“Why do you dislike the sea?” I repeated. “You must have a reason.”
“I think,” she replied, “it makes me melancholy and low spirited.”
“Well it might!” I thought, for the rush and fall of the waves must be like a vast requiem to her.
“That is not the effect the sea has upon most people,” I said.
“No, I suppose not; it has upon me,” she answered. Then smiling at me as she went on: “You seem to think it is my fault, Mr. Ford, that I do not love the sea.”
“It is your misfortune,” I replied, and our eyes met.
I meant nothing by the words, but a shifting, curious look came into her face, and for the first time since I had been there her eyes fell before mine.
“I suppose it is,” she said, quietly; but from the moment we were never quite the same again. She watched me curiously, and I knew it.
“Like or dislike, Frances, give way this time,” said Lance, “and John will go with us.”
“Do you really wish it?” she asked.
“I should like it; I think it would do us all good. And, after all, yours is but a fancy, Frances.”
“If we go at all,” she said, “let us go to the great Northern sea, not to the South, where it is smiling and treacherous.”
“Those southern seas hide much,” I said; and again she looked at me with a curious, intent gaze—a far-off gaze, as though she were trying to make something out.
“What do they hide, John?” asked Lance, indifferently.
“Sharp rocks and shifting sands,” I answered.
“So do the Northern seas,” he replied.
A soft, sweet voice said: “Every one has his own taste. I love the country; you love the sea. I find more beauty in this bunch of lilac than I should in all the seaweed that was ever thrown on the beach; to me there is more poetry and more loveliness in the ripple of the leaves, the changeful hues of the trees and flowers, the corn in the fields, the fruit in the orchards, than in the perpetual monotony of the sea.”

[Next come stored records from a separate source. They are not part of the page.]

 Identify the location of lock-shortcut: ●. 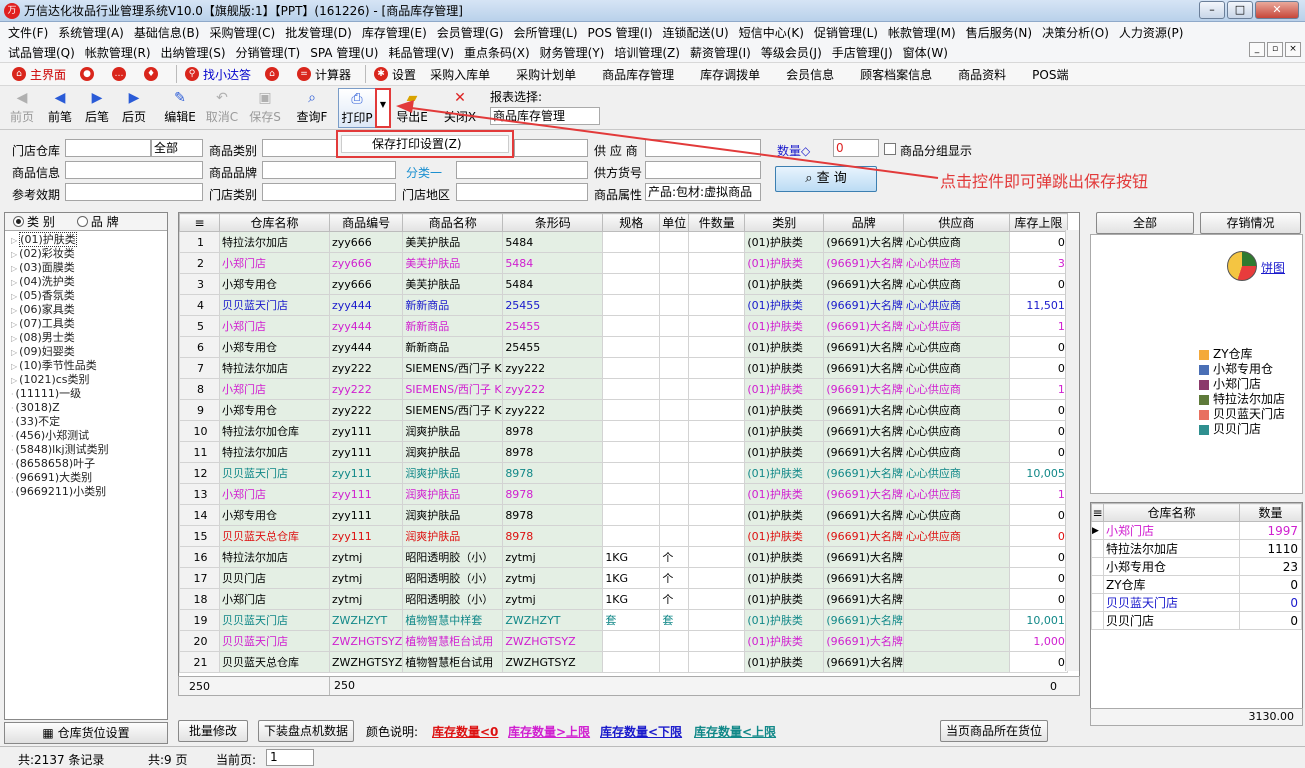
(89, 74).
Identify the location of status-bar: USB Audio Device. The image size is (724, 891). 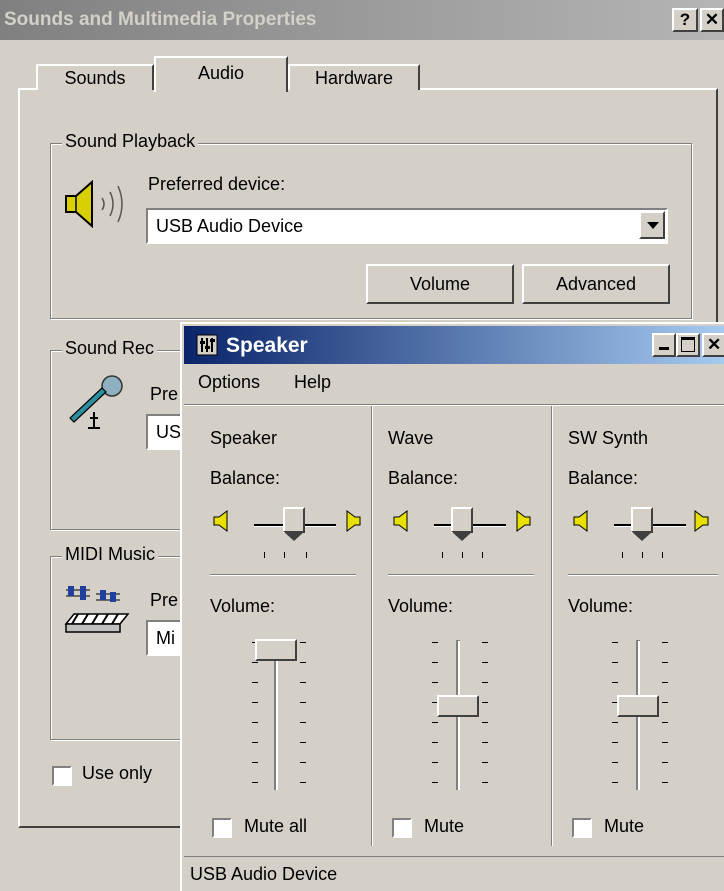
(454, 874).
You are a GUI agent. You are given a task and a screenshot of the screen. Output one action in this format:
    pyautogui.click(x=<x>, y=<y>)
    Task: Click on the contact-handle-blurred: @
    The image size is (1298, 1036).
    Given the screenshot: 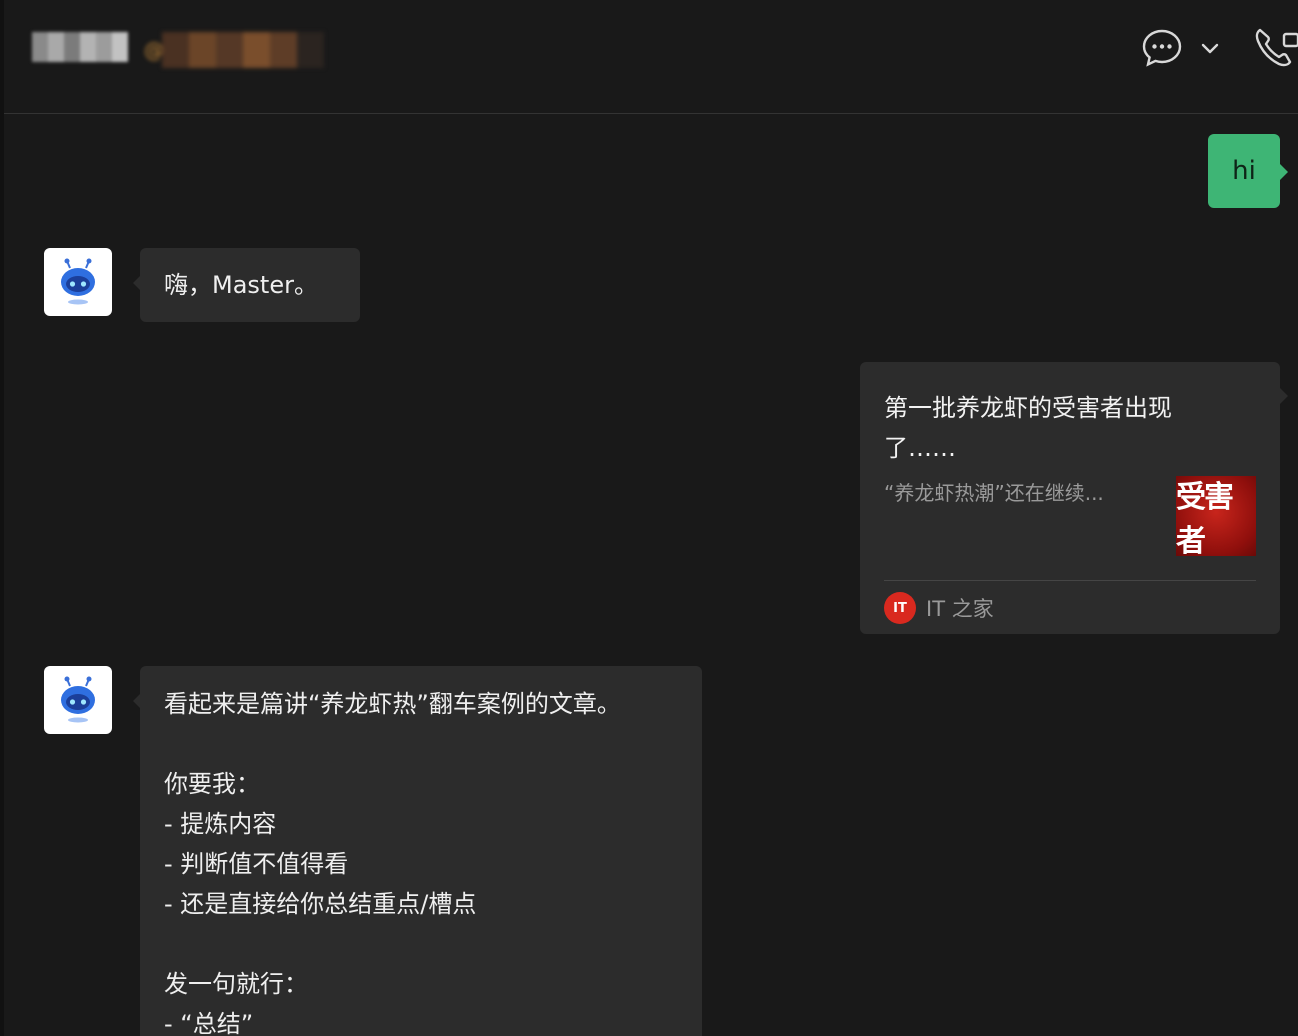 What is the action you would take?
    pyautogui.click(x=234, y=50)
    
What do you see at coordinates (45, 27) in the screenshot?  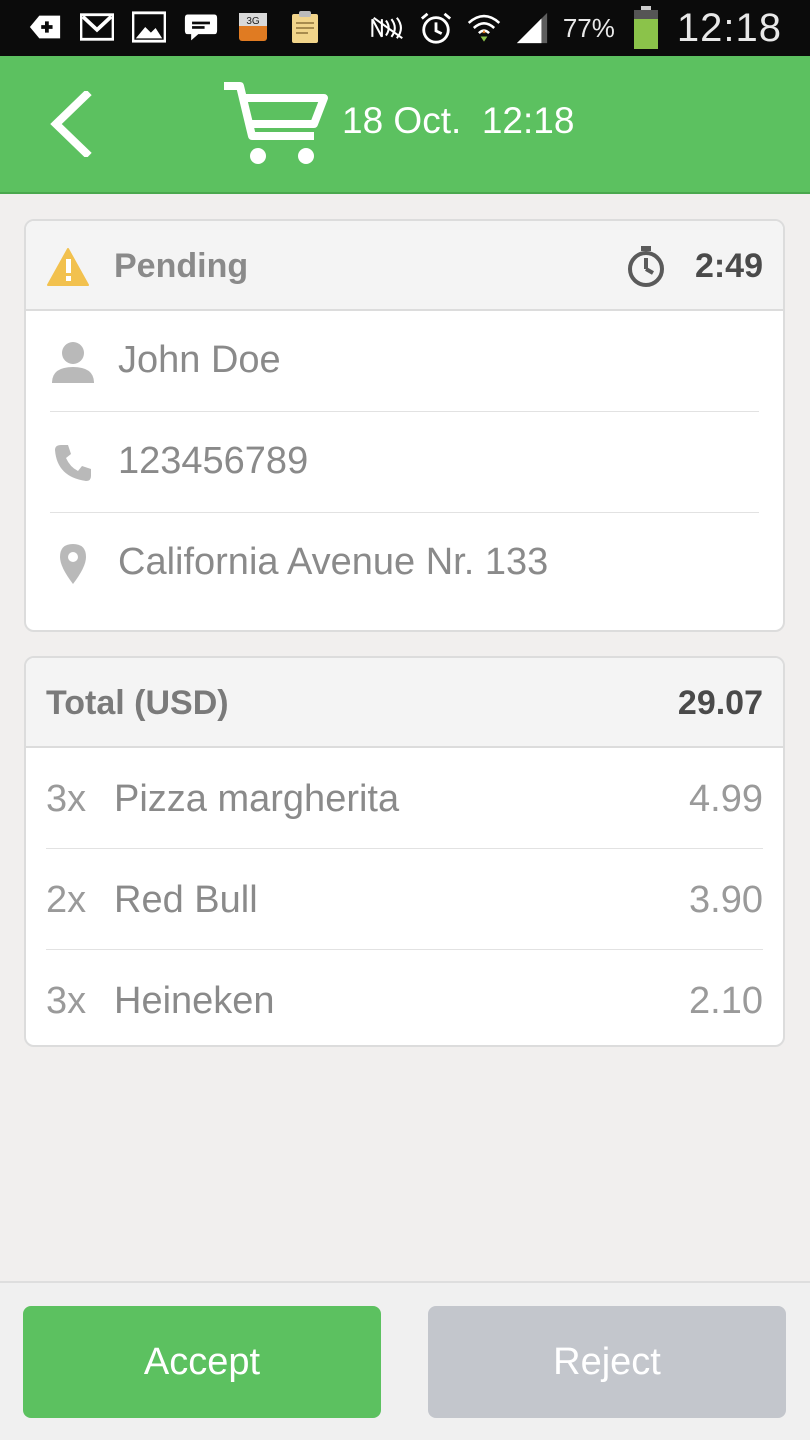 I see `add-notification-icon` at bounding box center [45, 27].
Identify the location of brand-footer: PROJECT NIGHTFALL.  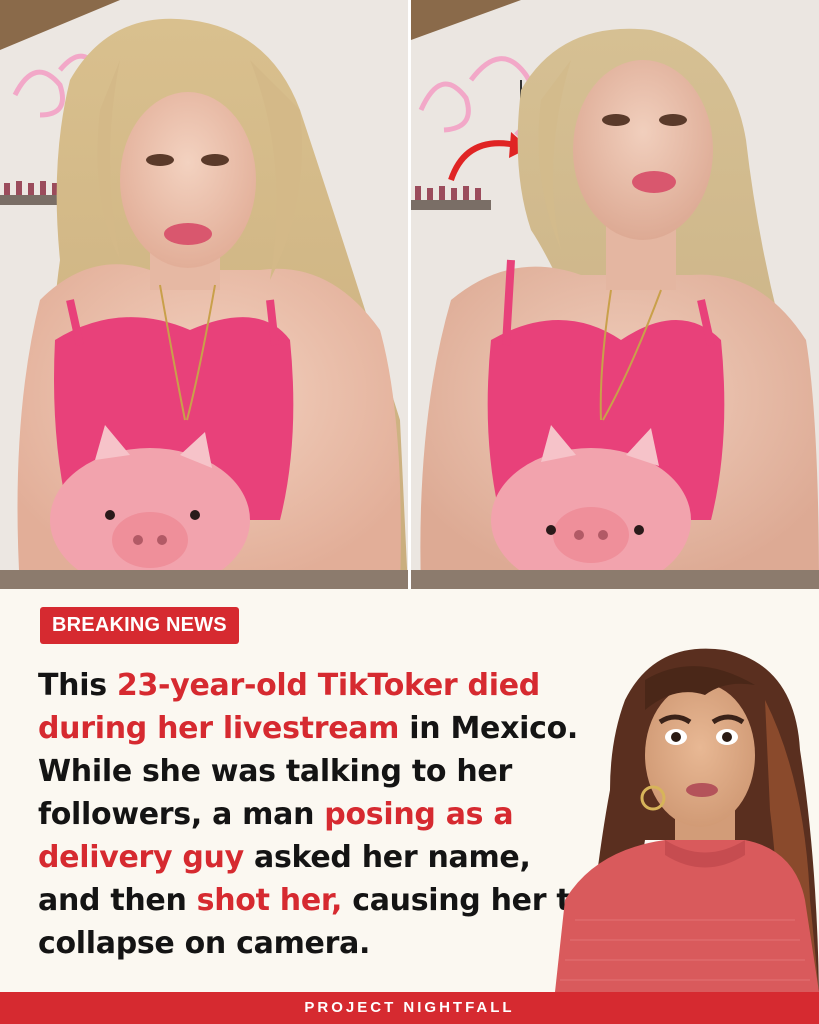
(410, 1008).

“That is not fair, Frances,” cried Lance. “Say what you will, but never call the sea monotonous—it is never that; it always gives on the impression of power and majesty.”
“And of mystery,” I interrupted.
“Of mystery,” she repeated, and the words seemed forced from her in spite of herself.
“Yes, of mystery!” I said. “Think what is buried in the sea! Think of the vessels that have sank laden with human beings! No one will know one-third of the mysteries of the sea until the day when she gives up the dead.”
The spray of lilac fell to the ground. She rose quickly and made no attempt to regain it.
“It is growing chilly,” she said; “I will go into the house.”
“A strange thing that my wife does not like the sea,” said Lance.
But it was not strange to my mind—not strange at all.